▶
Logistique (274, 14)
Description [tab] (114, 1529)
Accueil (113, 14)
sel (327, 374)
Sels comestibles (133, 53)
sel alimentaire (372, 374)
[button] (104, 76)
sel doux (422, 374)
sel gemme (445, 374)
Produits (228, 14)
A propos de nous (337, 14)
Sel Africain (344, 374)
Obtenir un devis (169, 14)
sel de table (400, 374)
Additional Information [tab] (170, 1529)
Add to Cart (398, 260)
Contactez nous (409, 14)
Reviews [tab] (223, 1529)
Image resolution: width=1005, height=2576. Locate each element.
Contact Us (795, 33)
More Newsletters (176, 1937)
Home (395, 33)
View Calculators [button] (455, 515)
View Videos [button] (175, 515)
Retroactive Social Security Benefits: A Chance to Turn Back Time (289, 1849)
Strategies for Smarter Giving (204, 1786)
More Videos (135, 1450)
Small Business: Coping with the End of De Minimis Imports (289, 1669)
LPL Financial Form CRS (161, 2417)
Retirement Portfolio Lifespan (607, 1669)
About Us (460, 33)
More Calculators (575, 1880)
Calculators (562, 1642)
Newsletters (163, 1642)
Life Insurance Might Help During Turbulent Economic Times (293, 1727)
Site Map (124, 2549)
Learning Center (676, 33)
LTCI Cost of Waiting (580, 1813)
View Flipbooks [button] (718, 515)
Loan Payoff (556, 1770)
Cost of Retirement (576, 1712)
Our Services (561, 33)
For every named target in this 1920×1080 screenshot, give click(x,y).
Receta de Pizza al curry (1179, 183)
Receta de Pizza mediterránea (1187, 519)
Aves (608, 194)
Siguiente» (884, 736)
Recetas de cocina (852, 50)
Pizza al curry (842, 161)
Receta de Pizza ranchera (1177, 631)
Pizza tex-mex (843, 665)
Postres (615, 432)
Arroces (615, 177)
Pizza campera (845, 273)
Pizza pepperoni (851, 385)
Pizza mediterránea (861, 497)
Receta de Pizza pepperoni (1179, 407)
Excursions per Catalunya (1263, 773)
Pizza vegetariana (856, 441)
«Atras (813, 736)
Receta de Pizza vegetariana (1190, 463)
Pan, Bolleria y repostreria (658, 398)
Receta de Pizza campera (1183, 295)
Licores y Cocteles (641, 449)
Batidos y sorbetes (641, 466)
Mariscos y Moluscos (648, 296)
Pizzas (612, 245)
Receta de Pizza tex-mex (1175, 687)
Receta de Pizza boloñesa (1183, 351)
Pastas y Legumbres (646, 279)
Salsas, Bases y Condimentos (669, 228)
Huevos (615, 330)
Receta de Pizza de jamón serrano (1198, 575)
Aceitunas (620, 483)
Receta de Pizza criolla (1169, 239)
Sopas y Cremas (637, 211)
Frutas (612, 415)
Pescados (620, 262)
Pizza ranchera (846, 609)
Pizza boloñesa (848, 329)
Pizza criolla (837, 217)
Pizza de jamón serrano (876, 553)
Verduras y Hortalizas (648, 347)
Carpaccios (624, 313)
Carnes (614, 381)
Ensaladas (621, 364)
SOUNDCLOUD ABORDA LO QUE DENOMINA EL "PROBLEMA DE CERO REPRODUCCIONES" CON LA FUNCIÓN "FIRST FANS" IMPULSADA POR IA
◀
(Task details)
Print, from the entries above, the line with "Home (395, 33)", the line with "Recetas de cocina (852, 50)" and all lines between them, exactly and with nothing else.

(Reply)
Home (395, 33)
View Calculators [button] (455, 515)
View Videos [button] (175, 515)
Retroactive Social Security Benefits: A Chance to Turn Back Time (289, 1849)
Strategies for Smarter Giving (204, 1786)
More Videos (135, 1450)
Small Business: Coping with the End of De Minimis Imports (289, 1669)
LPL Financial Form CRS (161, 2417)
Retirement Portfolio Lifespan (607, 1669)
About Us (460, 33)
More Calculators (575, 1880)
Calculators (562, 1642)
Newsletters (163, 1642)
Life Insurance Might Help During Turbulent Economic Times (293, 1727)
Site Map (124, 2549)
Learning Center (676, 33)
LTCI Cost of Waiting (580, 1813)
View Flipbooks [button] (718, 515)
Loan Payoff (556, 1770)
Cost of Retirement (576, 1712)
Our Services (561, 33)
For every named target in this 1920×1080 screenshot, give click(x,y).
Receta de Pizza al curry (1179, 183)
Receta de Pizza mediterránea (1187, 519)
Aves (608, 194)
Siguiente» (884, 736)
Recetas de cocina (852, 50)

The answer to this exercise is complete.